[Collected data]
"""
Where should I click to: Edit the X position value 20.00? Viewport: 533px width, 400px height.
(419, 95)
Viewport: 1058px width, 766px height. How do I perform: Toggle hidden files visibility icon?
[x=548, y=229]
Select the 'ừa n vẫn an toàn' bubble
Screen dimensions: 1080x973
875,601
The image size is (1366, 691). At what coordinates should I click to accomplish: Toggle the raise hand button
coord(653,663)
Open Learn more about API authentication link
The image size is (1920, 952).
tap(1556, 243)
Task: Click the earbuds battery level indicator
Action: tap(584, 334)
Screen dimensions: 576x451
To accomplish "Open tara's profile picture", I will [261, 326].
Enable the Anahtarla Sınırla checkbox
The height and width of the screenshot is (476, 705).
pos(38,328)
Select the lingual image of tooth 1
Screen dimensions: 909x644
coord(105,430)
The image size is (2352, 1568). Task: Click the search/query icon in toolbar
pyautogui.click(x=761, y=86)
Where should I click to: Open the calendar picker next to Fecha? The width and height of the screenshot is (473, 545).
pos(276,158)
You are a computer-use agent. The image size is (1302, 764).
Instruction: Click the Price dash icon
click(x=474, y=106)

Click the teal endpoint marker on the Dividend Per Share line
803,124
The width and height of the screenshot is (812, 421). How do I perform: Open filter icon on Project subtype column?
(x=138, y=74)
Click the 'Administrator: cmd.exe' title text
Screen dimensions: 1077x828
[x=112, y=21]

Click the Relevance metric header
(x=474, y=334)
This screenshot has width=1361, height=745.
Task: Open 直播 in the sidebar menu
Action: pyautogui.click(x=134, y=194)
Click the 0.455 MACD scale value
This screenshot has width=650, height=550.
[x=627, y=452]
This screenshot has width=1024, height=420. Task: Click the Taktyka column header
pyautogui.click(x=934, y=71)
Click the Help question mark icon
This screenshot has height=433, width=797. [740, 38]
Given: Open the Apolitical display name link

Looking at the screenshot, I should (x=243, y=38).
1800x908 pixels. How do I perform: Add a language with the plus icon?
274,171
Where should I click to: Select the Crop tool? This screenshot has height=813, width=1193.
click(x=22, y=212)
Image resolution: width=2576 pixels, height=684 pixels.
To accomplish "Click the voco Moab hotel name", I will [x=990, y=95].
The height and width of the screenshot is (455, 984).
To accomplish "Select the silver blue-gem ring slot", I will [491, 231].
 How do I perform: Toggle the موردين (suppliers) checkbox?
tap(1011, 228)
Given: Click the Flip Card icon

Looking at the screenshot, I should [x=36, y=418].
"""
Exercise —
The response should be an exact repeat of the data above.

Answer box —
Where should I click to: Edit the X position value 20.00? Viewport: 533px width, 400px height.
(419, 95)
Viewport: 1058px width, 766px height. How do I perform: Toggle hidden files visibility icon?
[x=548, y=229]
Select the 'ừa n vẫn an toàn' bubble
Screen dimensions: 1080x973
875,601
The image size is (1366, 691). At what coordinates should I click to accomplish: Toggle the raise hand button
coord(653,663)
Open Learn more about API authentication link
The image size is (1920, 952).
tap(1556, 243)
Task: Click the earbuds battery level indicator
Action: tap(584, 334)
Screen dimensions: 576x451
To accomplish "Open tara's profile picture", I will [261, 326].
Enable the Anahtarla Sınırla checkbox
The height and width of the screenshot is (476, 705).
pos(38,328)
Select the lingual image of tooth 1
Screen dimensions: 909x644
coord(105,430)
The image size is (2352, 1568). Task: Click the search/query icon in toolbar
pyautogui.click(x=761, y=86)
Where should I click to: Open the calendar picker next to Fecha? The width and height of the screenshot is (473, 545).
pos(276,158)
You are a computer-use agent. The image size is (1302, 764).
Instruction: Click the Price dash icon
click(x=474, y=106)

Click the teal endpoint marker on the Dividend Per Share line
803,124
The width and height of the screenshot is (812, 421). How do I perform: Open filter icon on Project subtype column?
(x=138, y=74)
Click the 'Administrator: cmd.exe' title text
Screen dimensions: 1077x828
[x=112, y=21]

Click the Relevance metric header
(x=474, y=334)
This screenshot has width=1361, height=745.
Task: Open 直播 in the sidebar menu
Action: pyautogui.click(x=134, y=194)
Click the 0.455 MACD scale value
This screenshot has width=650, height=550.
[x=627, y=452]
This screenshot has width=1024, height=420. Task: Click the Taktyka column header
pyautogui.click(x=934, y=71)
Click the Help question mark icon
This screenshot has height=433, width=797. [740, 38]
Given: Open the Apolitical display name link

Looking at the screenshot, I should (x=243, y=38).
1800x908 pixels. How do I perform: Add a language with the plus icon?
274,171
Where should I click to: Select the Crop tool? This screenshot has height=813, width=1193.
click(x=22, y=212)
Image resolution: width=2576 pixels, height=684 pixels.
To accomplish "Click the voco Moab hotel name", I will [x=990, y=95].
The height and width of the screenshot is (455, 984).
To accomplish "Select the silver blue-gem ring slot", I will [491, 231].
 How do I perform: Toggle the موردين (suppliers) checkbox?
tap(1011, 228)
Given: Click the Flip Card icon

Looking at the screenshot, I should [x=36, y=418].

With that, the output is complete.